I should clarify that, when I mean reading, I mean sitting down with a book for 45 minutes to an hour every day—for leisure. When I started college, this was the last thing I wanted to do when I got back from the library at night. I’d much rather pop on an episode of Parks and Rec and shut down my brain for a while. But last fall, someone suggested I read Slaughterhouse Five, and I said, why the hell not? I hadn’t read a book in awhile, and I figured I had nothing to lose by reading a classic American novel. After all, if I didn’t like it, I didn’t have to keep reading it.
I tore through it. When I returned the book, raving about it all the while, he suggested I try reading 1984. I ripped through that one, too. I’ve been reading consistently since. I stuck with fiction for a while, and then started moving to biographies and history. I started reading magazine articles when I had downtime during the day. At this point, my hour of reading each night has become as much a part of my routine as my morning run. I can skip it, but I’d really rather not.
But how did this habit make my college life any easier? For one thing, it made the reading I have to do for school all the less daunting. I read faster and absorbed more. I am also more willing to learn, too. All the different experiences and perspectives I encountered in the books I read fostered my curiosity. I became more eager to learn about economics, public speaking, and other subjects I had no interest in before. And it made me a better listener. Reading taught me the value of exchanging ideas, so I became more engaging in class and in conversation. Keeping my mind active by reading at night makes me sharper during the day.

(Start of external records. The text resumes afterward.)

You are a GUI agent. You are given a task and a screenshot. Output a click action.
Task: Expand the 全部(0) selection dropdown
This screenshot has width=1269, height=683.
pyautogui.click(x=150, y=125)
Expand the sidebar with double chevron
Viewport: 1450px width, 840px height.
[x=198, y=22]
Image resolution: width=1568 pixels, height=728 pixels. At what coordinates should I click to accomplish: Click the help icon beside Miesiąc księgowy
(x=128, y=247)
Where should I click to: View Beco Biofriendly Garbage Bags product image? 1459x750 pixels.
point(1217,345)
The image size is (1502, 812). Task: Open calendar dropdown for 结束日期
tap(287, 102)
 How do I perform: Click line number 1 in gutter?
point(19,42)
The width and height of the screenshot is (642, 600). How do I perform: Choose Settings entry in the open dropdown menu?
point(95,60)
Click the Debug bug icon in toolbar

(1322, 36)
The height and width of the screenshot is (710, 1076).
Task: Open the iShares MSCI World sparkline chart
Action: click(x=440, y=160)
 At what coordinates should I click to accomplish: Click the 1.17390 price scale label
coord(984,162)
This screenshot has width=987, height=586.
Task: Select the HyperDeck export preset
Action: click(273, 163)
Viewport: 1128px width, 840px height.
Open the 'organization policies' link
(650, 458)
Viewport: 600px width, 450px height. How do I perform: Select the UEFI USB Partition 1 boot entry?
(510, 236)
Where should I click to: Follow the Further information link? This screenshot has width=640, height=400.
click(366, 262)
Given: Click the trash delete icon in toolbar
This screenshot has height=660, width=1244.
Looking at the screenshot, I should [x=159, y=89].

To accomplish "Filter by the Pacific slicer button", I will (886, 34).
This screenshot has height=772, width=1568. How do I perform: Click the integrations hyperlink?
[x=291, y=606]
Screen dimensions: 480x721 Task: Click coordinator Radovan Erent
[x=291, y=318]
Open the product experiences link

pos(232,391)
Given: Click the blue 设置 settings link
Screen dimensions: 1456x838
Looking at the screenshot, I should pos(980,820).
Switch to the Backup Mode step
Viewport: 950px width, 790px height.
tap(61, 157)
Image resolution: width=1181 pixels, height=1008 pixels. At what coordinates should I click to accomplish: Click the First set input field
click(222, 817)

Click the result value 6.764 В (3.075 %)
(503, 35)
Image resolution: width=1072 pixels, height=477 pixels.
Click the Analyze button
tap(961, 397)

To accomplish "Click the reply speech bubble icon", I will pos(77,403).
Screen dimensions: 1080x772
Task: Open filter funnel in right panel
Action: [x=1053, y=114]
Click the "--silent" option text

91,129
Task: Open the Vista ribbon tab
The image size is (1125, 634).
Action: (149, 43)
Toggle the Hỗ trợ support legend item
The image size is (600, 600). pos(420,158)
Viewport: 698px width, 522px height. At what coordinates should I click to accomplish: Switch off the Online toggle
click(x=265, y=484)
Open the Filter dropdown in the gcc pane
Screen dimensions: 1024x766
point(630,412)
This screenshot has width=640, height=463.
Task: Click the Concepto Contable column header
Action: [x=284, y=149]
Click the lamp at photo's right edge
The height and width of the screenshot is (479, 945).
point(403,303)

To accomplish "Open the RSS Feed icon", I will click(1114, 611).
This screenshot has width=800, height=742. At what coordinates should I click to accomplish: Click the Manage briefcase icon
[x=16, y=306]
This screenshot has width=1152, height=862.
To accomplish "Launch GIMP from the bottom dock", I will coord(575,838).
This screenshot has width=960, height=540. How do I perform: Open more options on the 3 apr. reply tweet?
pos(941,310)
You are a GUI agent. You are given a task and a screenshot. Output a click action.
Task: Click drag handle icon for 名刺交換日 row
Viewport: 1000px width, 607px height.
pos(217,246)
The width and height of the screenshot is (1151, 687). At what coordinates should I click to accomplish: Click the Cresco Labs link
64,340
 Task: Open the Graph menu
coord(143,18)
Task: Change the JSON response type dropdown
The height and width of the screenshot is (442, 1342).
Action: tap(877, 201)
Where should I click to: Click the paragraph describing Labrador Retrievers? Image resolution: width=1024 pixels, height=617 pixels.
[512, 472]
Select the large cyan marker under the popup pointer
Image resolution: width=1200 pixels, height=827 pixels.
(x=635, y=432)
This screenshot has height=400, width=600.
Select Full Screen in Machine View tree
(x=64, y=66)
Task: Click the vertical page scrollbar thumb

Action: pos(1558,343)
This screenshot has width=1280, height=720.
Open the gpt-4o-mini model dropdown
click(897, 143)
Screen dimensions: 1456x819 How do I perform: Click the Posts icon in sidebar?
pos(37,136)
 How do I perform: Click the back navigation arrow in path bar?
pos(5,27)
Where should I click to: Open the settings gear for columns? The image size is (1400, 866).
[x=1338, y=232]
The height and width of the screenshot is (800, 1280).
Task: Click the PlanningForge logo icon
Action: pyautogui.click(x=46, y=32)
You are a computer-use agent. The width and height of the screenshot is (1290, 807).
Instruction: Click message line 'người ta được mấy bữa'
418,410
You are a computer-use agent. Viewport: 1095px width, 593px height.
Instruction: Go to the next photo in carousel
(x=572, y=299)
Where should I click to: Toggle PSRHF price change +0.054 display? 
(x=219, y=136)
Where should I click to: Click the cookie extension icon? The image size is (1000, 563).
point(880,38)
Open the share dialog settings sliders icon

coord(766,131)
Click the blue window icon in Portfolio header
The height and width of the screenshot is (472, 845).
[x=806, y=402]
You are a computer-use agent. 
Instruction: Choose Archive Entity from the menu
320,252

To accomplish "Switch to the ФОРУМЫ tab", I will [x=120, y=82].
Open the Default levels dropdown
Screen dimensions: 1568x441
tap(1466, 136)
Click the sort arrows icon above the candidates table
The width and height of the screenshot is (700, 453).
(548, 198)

I especially enjoy reading biographies of people who took the same path—that of politics and law—which I am interested in. As I read more about these figures, I noticed they all wrote. They wrote letters, kept journals, wrote newspaper articles, even novels and poetry. They could articulate their ideas clearly and powerfully. I realized it was important that I find my voice, too. I’m pretty good at writing academic papers, but when it came to writing about myself, I had trouble. The personal reflections I had to fill out when applying to various programs for after I graduate reminded me of my inscriptive shortcomings. For whatever reason, it was difficult to express myself. So, I took a page out of the late Senator Pat Moynihan’s book; I just started writing about stuff that happened to me.
I don’t write every day, only when I consider an experience or a conversation important.. The first few instances I wrote about weren’t particularly reflective. Rather, I just recounted what had happened, filling it in with important details—who I met, what was said, how I participated, and so forth. But as I grew more comfortable writing about myself, I began to underscore the importance of these events with my own thoughts and feelings.
All this writing gave me the ability to articulate my ideas with clarity and force. I have more confidence in my ability to argue, and I engage with people more often when I disagree with them. In school, too, I speak up more in class and my work has improved. My papers became livelier, and they turned out to be more persuasive than the dry, droll material I’d been turning in before. Writing taught me how to express myself in a meaningful way.
I share my experience with reading and writing to demonstrate how picking these up as hobbies changed my life in college for the better. Though both seemed a chore at first, I started to look forward to reading books and writing about my day. My outlook, my studying, and my relationships all changed for the better, and it only took little more than an hour a day. I’d recommend everyone give it a try.